I'm still thrilled to hear Sir Michael call me a visionary–though I'm sure he was talking about hallucinations of some sort. Because the article still resonates for me, I thought I'd share it with you.

Download We_Are_Professionals_by_Will_Thalheimer_

I encourage you to take a look at the whole book. Michael Allen’s 2008 e-Learning Annual does a great job covering the historic and institutional foundations of the learning-technology field–with chapters from more than 20 luminaries who have been at the heart of the learning field for a long time, including folks like Thiagi, David Merrill, Allison Rossett, and Greg Kearsley, and so many more.

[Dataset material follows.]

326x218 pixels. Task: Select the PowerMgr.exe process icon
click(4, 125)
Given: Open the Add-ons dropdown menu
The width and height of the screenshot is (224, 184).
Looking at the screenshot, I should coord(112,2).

Here are some of my conclusions in the chapter:

  1. Our graduate schools prepare
    technicians, not thoughtful
    scientist-practitioners who
    understand learning, think
    critically, and build wisdom over
    time.
  2. We don’t measure the outcome of
    our work in ways that enable us
    to build effective feedback loops
    and make improvements that will
    lead to better learning, on-the-job
    performance, and business results.
  3. The work pressures we face
    (for example, Internet-induced
    information overload and business
    demands for cheaper, faster
    results)—combined with our
    tendency toward professional
    arrogance—don’t predispose
    us to keep learning, to test our
    conjectures, to build a rich and
    complex knowledge base over time.
  4. Our trade associations, magazines,
    and conferences provide us
    with information that sells, not
    information that necessarily tells
    the truth of how we should better
    design our products and services.
  5. Our consultants and vendors are
    a large source of our information,
    and we tend to think uncritically
    about their offerings.
  6. Learning-and-performance
    research is not utilized when it
    might provide substantial benefits.
  7. Industry research is severely
    flawed, but we rely on it anyway.
  8. Contests, awards, and best-of lists
    grab our attention and distort
    our thinking about what is most
    important.

Okay, those were the list of our failures. I also add a list that begs for hope for our profession.

What do you think of our current practices?

Of our future?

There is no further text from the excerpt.